Work task
The data must be transcribed exactly, with no line missing.

Data for review START

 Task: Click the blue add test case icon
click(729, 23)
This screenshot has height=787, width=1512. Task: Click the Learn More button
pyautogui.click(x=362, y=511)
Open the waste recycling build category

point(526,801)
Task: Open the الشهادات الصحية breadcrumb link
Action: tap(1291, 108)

Data for review END

Written solution
 Task: Click the blue add test case icon
click(729, 23)
This screenshot has height=787, width=1512. Task: Click the Learn More button
pyautogui.click(x=362, y=511)
Open the waste recycling build category

point(526,801)
Task: Open the الشهادات الصحية breadcrumb link
Action: tap(1291, 108)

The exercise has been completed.